# Exercise:
Please copy out every line of the listing below in which the word "click" appears.
[[ Provided records, beginning ]]
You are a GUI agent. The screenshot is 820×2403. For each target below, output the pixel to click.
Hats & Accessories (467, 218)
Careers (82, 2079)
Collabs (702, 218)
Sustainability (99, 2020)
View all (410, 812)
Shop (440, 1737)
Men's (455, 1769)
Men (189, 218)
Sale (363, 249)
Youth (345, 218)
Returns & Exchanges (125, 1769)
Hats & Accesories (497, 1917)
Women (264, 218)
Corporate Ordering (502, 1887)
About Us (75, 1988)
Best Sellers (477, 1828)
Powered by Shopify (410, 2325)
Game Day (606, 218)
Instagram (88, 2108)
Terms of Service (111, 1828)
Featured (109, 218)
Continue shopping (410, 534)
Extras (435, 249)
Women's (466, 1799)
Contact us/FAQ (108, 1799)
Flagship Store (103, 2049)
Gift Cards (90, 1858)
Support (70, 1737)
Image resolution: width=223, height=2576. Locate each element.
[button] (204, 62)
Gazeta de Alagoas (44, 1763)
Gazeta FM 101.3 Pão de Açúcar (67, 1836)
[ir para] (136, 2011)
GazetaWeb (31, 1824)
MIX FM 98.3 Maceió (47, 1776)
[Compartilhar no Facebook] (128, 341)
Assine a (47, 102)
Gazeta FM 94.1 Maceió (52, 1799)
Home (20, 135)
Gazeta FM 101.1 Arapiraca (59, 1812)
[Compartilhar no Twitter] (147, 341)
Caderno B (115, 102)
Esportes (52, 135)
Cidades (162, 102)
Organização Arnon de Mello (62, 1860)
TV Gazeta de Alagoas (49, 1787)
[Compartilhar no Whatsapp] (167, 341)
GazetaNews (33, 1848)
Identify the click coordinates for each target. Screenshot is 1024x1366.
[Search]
[[ Provided records, end ]]
# Response to this task:
You are a GUI agent. The screenshot is 820×2403. For each target below, output the pixel to click.
Identify the click coordinates for each target. Screenshot is 1024x1366.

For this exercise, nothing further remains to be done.